In the listing below, update the part that opens with the line containing "Find the location of a particular element. The height" and closes with the line containing "Locate an element". Replace "particular" with "specific", keep everything else unchanged, and give back only those lines.

BEGIN Given data

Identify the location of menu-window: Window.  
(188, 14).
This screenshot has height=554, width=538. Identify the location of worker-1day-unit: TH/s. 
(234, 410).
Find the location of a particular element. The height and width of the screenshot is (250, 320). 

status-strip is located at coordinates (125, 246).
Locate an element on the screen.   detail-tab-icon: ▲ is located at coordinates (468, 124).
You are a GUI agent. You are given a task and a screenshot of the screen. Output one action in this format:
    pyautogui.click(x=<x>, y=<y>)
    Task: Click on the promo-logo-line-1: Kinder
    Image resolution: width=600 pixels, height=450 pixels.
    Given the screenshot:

END Given data
BEGIN Given data

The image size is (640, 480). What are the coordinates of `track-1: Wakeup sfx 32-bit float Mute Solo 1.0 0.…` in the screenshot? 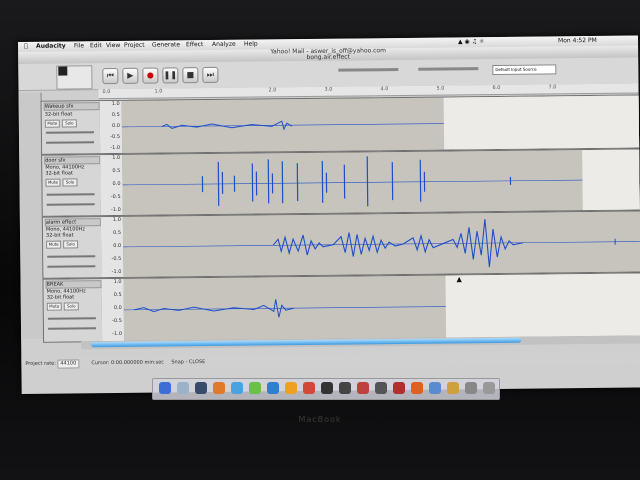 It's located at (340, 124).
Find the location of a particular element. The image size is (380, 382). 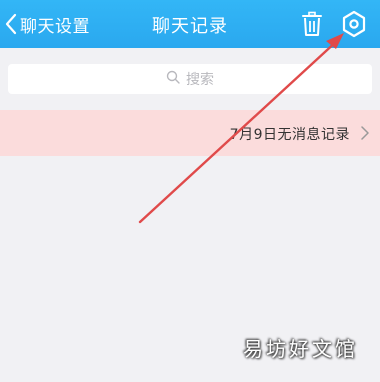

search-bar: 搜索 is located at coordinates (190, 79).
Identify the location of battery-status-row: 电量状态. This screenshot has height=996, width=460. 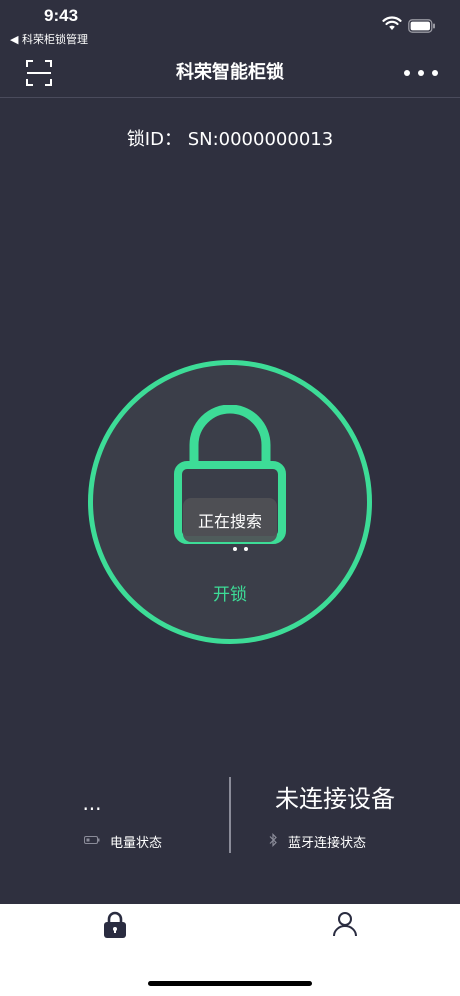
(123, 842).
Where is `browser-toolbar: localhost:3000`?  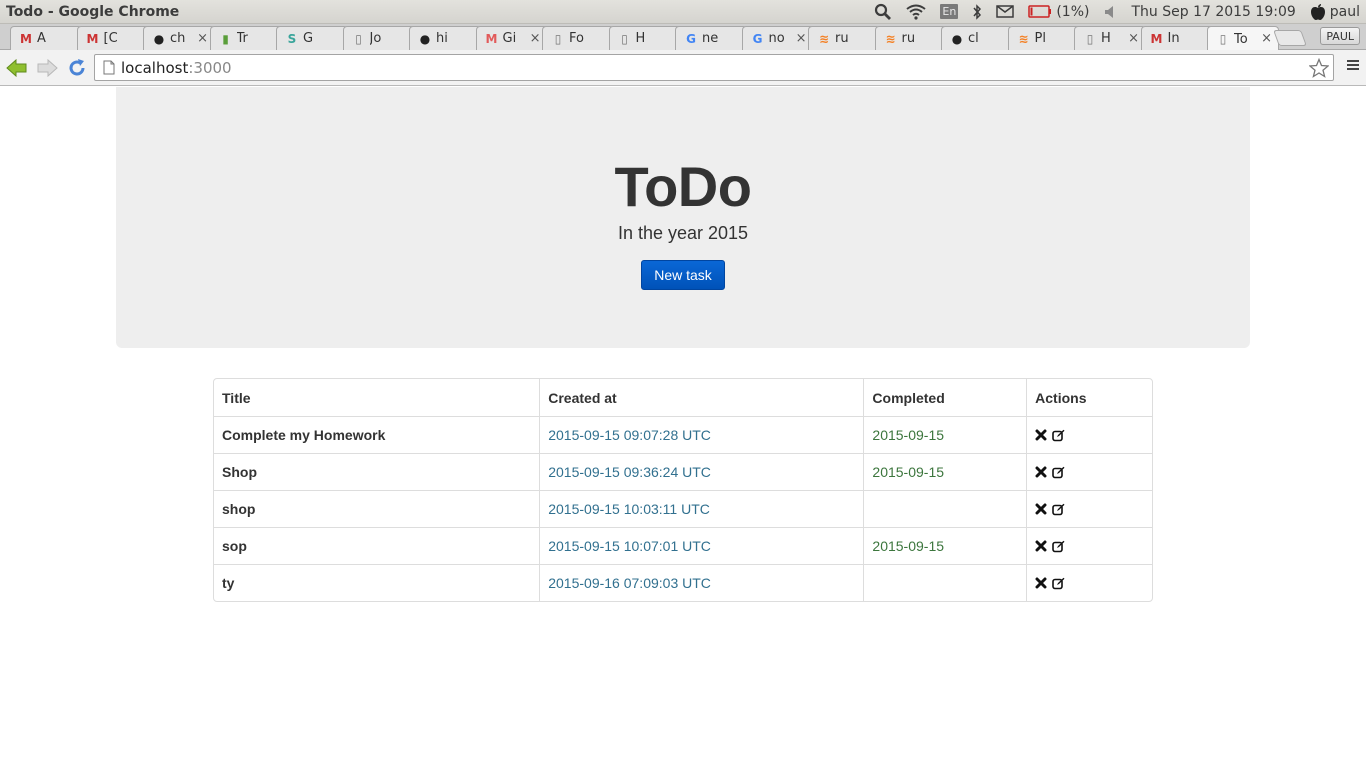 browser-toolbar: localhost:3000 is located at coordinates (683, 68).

END Given data

Task result:
Find the location of a specific element. The height and width of the screenshot is (250, 320). 

status-strip is located at coordinates (125, 246).
Locate an element on the screen.   detail-tab-icon: ▲ is located at coordinates (468, 124).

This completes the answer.